Until recently, pipeline space in Alberta has not been an issue as May wildfires took about half of the oil sands' production capacity offline. But most of that production is now back, and more bitumen is set to come online in late 2016 and early 2017, without additional infrastructure to move it.
Traders are already starting to sell off foward prices for Western Canadian Select, the heavy crude benchmark. On Friday, it settled at $15 a barrel below the U.S. West Texas Intermediate crude benchmark, according to Shorcan Energy brokers. A month ago, it was trading at a $14.72 discount.
Traders say it could fall another $2 to $3 in coming weeks as U.S. refiners move into heavy fall maintenance.
Current in situ bitumen supply is estimated at between 1.3 to 1.4 million bpd; non-upgraded bitumen supply is expected to rise by 200,000 bpd in 2016 and by another 110,000 bpd in 2017, RBC Capital Markets said earlier this year. Canadian producers have some of the highest cost structures among those in North America, so limited pipeline space to deliver that crude will hurt profits.
"There's a fair amount of juggling that pipeline companies can do with crude oil, and they haven't been running up against those limitations for the past several months because of the wildfires," said Sandy Fielden, director of commodities and energy research at Morningstar (MORN).
"If production expands, though, we'll see congestion in the system. Heavy crude will get discounted further against WTI and price spreads will then blow out," he added.
The main pipelines carrying heavy oil into the U.S. Midwest, including the Line 4 and 67 part of Enbridge Inc's Mainline system, as well as TransCanada Corp's Keystone pipeline, have no little to no space for additional barrels, according to four physical traders who move oil on those lines.
Plans for additional output include Cenovus Energy Inc's Christina Lake phase F and Foster Creek phase G expansions in the third quarter, which will ramp up to 390,000 bpd on a gross basis over the next 12 to 18 months, as well as Husky Energy (HUSKF)'s 60,000 bpd Sunrise project in early 2017.
The impending squeeze is reminiscent of 2013, when Alberta's government was forced to borrow billions to cover a drop in revenue due to the so-called "bitumen bubble," a term coined as a result of the province's inability to move oil-sands derived bitumen to export, although WCS prices hovered closer to $40 a barrel discount then.

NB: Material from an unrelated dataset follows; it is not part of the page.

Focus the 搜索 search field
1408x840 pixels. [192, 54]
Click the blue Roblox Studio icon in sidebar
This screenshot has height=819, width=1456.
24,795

Enbridge Inc recently told shippers that it will allocate a heavier synthetic crude, known as OSH, along its Line 3 pipeline, which had been running only light crude in the second quarter, according to two trading sources familiar with the plans.
A company spokesman confirmed that its Mainline was running at full capacity and moving record volumes, with averages of 2.5 million bpd from Gretna, Manitoba. He declined to comment on deliveries on Line 3.
At a TD Energy Conference in Calgary on July 6, Kristopher Smith, Suncor Energy (SU)'s executive vice president for refining and marketing, said producers are likely to "hit a (capacity) pinchpoint in the next few years," pointing to the overbuild in rail capacity as a short-term fix.
However, analysts said prices will need to keep falling before that makes economic sense.